| WRITTEN REQUEST |
How many of the rows below contain the string "height"? Reply with only the number.

[Rows on where targets appear]
## begin
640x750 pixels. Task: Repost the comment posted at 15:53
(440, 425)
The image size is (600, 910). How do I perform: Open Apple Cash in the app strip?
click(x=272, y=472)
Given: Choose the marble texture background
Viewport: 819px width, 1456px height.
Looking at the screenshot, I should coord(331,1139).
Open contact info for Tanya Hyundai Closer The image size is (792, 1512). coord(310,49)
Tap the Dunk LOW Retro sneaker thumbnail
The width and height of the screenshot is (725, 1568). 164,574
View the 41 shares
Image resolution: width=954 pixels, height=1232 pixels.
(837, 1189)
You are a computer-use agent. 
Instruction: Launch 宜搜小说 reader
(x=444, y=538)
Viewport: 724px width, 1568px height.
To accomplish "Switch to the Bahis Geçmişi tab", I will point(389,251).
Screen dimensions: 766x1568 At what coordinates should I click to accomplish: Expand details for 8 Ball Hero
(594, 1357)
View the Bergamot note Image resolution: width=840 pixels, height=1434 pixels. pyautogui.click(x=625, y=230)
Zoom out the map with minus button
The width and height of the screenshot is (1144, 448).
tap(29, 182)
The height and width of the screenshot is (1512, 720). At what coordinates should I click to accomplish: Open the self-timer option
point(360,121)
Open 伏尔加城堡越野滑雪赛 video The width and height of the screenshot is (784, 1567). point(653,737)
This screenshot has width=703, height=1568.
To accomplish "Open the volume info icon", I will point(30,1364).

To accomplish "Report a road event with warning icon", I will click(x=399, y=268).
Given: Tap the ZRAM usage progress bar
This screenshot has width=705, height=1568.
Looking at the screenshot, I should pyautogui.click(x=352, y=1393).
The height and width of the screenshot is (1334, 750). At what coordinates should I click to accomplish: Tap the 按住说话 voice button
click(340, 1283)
## end
| SOLVED EXERCISE |
11